Lynn made his Twenty20 International (T20I) debut against England in Hobart on 29 January 2014. He made 33 off 19 balls, including three sixes, but did not get to bat in his second game. Despite his reputation as a power hitter in domestic leagues, his international appearances were frequently curtailed by recurring shoulder injuries.

In January 2017, he was named in Australia One Day International (ODI) squad for their series against Pakistan, making his debut at the Brisbane Cricket Ground on 13 January 2017. Later that year, despite suffering a serious shoulder injury during the 2017 Indian Premier League, he completed a heavy rehabilitation program to maintain his selection for the 2017 Champions Trophy.

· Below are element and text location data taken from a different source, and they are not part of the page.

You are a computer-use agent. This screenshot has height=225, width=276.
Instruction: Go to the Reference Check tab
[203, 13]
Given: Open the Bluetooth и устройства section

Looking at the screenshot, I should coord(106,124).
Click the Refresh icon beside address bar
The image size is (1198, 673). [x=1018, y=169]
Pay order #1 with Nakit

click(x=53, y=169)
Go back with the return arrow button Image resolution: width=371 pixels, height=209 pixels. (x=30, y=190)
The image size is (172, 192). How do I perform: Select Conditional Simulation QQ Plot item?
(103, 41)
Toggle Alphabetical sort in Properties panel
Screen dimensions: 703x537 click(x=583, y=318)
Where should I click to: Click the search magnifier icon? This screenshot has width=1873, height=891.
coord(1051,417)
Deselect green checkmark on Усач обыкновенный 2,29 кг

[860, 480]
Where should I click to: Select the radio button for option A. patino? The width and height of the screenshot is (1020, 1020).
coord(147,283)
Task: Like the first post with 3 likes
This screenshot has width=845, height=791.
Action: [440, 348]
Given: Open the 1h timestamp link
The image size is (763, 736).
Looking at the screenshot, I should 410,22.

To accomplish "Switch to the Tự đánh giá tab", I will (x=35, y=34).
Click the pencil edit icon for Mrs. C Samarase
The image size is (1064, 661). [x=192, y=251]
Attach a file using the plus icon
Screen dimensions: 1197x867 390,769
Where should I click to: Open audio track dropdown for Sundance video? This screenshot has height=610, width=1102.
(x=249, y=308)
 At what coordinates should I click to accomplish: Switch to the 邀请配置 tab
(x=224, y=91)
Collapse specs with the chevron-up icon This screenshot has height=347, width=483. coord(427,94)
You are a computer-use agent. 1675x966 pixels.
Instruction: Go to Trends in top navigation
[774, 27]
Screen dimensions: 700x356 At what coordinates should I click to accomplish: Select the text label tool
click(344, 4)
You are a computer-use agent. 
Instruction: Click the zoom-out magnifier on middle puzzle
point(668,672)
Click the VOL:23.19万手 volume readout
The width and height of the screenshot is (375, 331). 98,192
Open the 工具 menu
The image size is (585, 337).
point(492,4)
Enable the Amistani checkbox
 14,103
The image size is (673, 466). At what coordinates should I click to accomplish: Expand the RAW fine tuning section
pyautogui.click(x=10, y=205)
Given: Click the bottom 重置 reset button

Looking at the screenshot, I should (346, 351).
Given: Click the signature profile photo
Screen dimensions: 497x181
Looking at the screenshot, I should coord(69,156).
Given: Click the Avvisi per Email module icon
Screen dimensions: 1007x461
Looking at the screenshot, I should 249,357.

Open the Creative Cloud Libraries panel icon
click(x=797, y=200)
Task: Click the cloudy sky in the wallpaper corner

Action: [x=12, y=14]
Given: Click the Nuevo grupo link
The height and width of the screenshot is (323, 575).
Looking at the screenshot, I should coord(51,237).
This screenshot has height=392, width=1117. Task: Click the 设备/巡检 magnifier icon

Lynn returned to the T20I side for the 2017-18 Trans-Tasman Tri-Series, where he played a key role in the top order, helping Australia to an undefeated run and the tournament title. He made final appearances for the national side in November 2018 during the home series against South Africa and India. In total, he represented Australia in 4 ODIs and 18 T20Is.

==Playing style==
Chris Lynn is a hard hitting batsman who is known for his extraordinary hitting and explosive power. He is able to consistently hit sixes over 90 metres. During a game in the Big Bash League, playing for the Brisbane Heat, Lynn hit a ball from former Australian fast bowler Shaun Tait onto the roof of The Gabba. Lynn set a new record with his explosive knock hitting 91 runs from 30 balls playing for Maratha Arabians against Abu Dhabi in T10 league.